In 1950, the couple was raising a growing family and Van was embarking on a new dental practice when the U.S. entered the Korean War. The Department of Defense ordered Van to report for duty at Norton Air Force Base. He served as an Air Force captain at the base, where he established dental offices and trained dentists in the latest techniques and modern materials for dentures.

After military service, Dr. Van Voorhis established his Colton dental practice. He offered dental services free of charge to religious clergy and graciously accepted eggs and farm produce from community members who could not afford essential care. In 1959, Doc used a new life-saving technique called cardiopulmonary resuscitation on an electrocution victim and saved his life. Days later, the fire department asked him to train responders in CPR.

In addition to a loving and supportive family, Doc was blessed with good health and boundless energy. He had a strong entrepreneurial spirit and a sense of duty to the community. He was grateful for God’s gifts and sought ways to give back.

Doc volunteered his time toward Colton’s development by serving as president of the Colton Chamber of Commerce and chairman of Colton Finance Committee, Citizens for Freeways and Highways, and the Industrial Development Committee. He was the chairman of and an ardent fundraiser for the Arrowhead United Fund, United Way of Colton, and United Way of San Bernardino.

He served on Colton School Board for 10 years. Both he and Margaret were actively involved in Santa Clause Incorporated, a non-profit organization that collects and distributes Christmas gifts to disadvantaged children.

The Republican Party asked Doc and Margaret to entertain Gov. Goodwin Knight at their home in the late 1950s. They also hosted the annual Welcome Gathering for new administrators and professors of CSU San Bernardino.

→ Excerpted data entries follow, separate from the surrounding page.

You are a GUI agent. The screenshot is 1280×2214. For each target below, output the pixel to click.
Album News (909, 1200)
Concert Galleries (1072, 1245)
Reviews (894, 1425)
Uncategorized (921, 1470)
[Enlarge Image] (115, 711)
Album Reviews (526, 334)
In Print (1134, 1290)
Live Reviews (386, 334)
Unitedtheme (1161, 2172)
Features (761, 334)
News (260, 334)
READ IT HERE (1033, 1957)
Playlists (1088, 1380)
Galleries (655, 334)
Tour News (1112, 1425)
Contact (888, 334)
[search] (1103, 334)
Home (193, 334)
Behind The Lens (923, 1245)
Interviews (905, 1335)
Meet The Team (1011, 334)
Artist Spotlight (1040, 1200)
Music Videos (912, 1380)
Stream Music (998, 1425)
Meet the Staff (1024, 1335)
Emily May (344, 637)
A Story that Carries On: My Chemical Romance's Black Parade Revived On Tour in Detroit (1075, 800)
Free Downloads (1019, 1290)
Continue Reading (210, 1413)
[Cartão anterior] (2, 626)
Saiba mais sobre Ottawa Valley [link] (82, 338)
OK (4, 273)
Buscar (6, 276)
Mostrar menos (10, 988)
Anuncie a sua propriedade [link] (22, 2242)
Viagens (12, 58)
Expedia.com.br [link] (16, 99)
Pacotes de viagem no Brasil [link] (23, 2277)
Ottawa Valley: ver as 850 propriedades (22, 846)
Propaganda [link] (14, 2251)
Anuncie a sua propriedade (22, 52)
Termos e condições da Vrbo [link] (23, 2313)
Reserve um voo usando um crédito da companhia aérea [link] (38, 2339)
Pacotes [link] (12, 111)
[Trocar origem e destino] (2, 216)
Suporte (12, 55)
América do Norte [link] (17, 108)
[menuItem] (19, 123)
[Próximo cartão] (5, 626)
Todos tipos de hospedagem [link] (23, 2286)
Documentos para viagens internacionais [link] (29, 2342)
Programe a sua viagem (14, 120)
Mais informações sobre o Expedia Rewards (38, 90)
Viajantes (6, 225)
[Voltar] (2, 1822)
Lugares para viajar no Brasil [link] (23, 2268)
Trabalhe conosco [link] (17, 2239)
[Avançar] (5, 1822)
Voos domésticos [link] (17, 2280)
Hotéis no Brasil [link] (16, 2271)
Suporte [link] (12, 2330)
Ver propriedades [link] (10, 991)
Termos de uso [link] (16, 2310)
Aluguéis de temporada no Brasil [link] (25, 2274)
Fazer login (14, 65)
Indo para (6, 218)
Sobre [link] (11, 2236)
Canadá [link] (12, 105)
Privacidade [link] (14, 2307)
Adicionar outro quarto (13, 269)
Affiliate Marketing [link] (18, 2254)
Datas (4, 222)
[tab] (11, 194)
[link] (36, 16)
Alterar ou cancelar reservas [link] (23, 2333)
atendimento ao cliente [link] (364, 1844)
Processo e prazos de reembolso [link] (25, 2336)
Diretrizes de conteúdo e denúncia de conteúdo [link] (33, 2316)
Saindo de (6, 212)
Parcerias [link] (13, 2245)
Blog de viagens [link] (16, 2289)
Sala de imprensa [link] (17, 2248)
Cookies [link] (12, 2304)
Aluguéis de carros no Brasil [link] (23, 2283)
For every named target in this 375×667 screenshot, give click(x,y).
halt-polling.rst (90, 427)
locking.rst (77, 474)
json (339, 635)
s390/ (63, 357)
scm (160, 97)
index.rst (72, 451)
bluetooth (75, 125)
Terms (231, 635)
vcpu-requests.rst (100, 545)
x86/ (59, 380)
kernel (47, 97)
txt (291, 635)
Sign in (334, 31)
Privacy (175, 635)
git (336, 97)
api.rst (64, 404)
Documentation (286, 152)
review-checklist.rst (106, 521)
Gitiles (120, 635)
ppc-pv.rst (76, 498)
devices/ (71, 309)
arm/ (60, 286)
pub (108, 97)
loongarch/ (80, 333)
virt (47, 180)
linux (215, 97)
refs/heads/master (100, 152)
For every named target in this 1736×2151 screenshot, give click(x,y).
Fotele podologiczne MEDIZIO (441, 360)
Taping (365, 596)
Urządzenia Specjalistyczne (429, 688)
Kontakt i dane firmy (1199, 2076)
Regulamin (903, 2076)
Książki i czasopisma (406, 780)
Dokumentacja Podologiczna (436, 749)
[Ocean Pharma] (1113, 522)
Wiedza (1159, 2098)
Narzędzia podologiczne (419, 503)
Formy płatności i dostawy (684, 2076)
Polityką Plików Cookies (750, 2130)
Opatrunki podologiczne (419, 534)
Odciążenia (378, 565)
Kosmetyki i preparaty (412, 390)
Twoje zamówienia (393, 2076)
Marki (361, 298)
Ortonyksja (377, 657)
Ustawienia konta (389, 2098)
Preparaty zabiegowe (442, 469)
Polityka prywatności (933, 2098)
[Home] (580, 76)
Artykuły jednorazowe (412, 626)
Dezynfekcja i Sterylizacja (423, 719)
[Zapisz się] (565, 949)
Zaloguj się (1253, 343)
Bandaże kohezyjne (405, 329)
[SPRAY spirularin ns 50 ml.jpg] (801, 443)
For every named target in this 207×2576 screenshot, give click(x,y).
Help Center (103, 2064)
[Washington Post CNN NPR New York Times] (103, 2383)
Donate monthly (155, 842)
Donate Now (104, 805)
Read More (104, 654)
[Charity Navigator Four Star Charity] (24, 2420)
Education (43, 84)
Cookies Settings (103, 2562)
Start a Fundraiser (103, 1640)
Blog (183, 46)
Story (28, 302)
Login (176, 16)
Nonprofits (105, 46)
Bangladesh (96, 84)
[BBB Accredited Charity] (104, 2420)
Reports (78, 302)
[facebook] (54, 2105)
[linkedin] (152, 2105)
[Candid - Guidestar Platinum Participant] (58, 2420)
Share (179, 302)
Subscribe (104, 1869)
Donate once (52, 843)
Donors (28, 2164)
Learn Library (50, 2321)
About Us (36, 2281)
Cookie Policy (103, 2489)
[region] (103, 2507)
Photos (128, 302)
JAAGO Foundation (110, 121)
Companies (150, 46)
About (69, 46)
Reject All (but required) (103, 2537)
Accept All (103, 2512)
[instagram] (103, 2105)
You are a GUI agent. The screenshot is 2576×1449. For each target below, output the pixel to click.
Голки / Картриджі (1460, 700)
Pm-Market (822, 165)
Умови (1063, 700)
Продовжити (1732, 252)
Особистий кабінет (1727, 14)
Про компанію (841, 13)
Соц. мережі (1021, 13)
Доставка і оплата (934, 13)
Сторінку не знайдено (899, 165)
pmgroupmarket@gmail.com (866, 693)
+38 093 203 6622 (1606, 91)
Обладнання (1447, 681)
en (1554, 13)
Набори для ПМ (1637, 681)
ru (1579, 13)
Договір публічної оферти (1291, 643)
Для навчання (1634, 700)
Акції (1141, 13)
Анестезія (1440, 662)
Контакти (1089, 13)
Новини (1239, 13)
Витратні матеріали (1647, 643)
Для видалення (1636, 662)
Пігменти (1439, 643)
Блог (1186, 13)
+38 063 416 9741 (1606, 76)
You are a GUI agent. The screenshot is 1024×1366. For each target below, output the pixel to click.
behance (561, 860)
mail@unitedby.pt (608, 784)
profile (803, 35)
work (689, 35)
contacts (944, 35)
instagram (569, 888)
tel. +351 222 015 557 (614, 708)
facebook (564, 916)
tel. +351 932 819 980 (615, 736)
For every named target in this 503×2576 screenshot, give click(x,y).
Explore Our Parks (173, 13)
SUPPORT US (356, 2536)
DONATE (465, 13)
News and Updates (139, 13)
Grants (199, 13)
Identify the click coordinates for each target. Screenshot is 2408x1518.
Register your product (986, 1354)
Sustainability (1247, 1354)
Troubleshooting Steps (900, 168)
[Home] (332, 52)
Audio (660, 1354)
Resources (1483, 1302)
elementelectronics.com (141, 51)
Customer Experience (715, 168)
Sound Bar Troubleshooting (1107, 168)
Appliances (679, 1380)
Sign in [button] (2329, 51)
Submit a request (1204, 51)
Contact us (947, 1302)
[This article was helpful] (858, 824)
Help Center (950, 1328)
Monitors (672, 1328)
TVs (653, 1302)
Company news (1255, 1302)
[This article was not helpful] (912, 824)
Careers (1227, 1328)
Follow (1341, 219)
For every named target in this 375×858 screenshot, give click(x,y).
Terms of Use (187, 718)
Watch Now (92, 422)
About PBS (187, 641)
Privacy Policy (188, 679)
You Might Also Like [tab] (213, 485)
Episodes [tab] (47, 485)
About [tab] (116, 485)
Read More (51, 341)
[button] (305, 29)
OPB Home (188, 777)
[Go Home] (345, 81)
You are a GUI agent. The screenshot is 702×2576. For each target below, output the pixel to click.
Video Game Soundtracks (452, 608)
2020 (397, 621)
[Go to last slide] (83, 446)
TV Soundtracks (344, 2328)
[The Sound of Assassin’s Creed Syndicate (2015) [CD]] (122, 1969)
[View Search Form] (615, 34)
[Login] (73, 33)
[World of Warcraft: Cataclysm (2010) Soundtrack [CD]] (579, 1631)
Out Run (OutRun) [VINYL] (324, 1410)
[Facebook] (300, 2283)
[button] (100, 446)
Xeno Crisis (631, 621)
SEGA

In 1962, the couple and their five children moved from their home in Colton to a more spacious house in the hills of San Bernardino, where Doc continued his community service and expanded his volunteer work with San Bernardino Board of Trade. He established Secure Savings & Loan in San Bernardino, for which he served as director until its sale in 1988.

Doc’s interests also expanded to Orange County’s coast. In the early ’60s, he purchased La Playa Motel in Laguna Beach and traded it shortly thereafter for two homes on Balboa Island and an apartment building on Newport Peninsula.

He ventured into the radio business in the 1980s, purchasing a station in Barstow, and then establishing two new stations, KHPY and KIOT-AM 1530 in Redlands. Over the decade that followed, Doc retired from his dental practice in Colton and eventually sold his radio stations.

In retirement, Doc split his time between his homes in Loma Linda and Palm Desert, his horse ranch in Redlands, and Laguna Beach and Balboa Island, where he spent his summers.

He devoted the last 30 years of community service to the YMCA, because he believed in its work toward the betterment of the lives of children. To raise awareness and support for Family YMCA, he sponsored raffles and Beach Boys tribute performances at the Redlands Bowl and concerts in Palm Desert.

For kids, he hosted Ice Cream Socials at the Redlands YMCA. He also held special events for children at his ranch, where built a western-themed play town, hired cowboys to do trick performances and took tykes on train rides.

“It is so important to expose them to the fun things in life. If I can give a kid a pony ride or an ice cream and see them smile, it’s all worth it,” Doc said.

But it was the YMCA Children’s Christmas Parade that was his greatest joy for 42 years.

When Doc announced he was retiring from the YMCA’s executive board, fellow members refused to accept his resignation. Instead, they honored him as a lifetime emeritus board member and presented him with specially made YMCA tie. Doc was deeply touched by the gesture.

Those who wish to honor the memory of Dr. Van Voorhis are encouraged to donate to YMCA Youth Scholarships:

Doc loved big events and celebrations. At the time of his passing, he was planning 100th birthday party.

“He lived an amazing life,” his son Ron said. “He never wasted a minute. I think that’s why he lived so long.”

Survivors include four children, Ted Van Voorhis of Upland, Ron Van Voorhis of El Dorado Hills, Gayle Gibbons of Phelan, and Melisa Kinsey of Riverside; 12 grandchildren and 14 great-grandchildren.

Dr. Van Voorhis is preceded in death by Margaret Jean Paver Fullerton; his youngest son, Bruce Van Voorhis; his grandson Greg P. Van Voorhis; and his great-grandson Simon Tucker.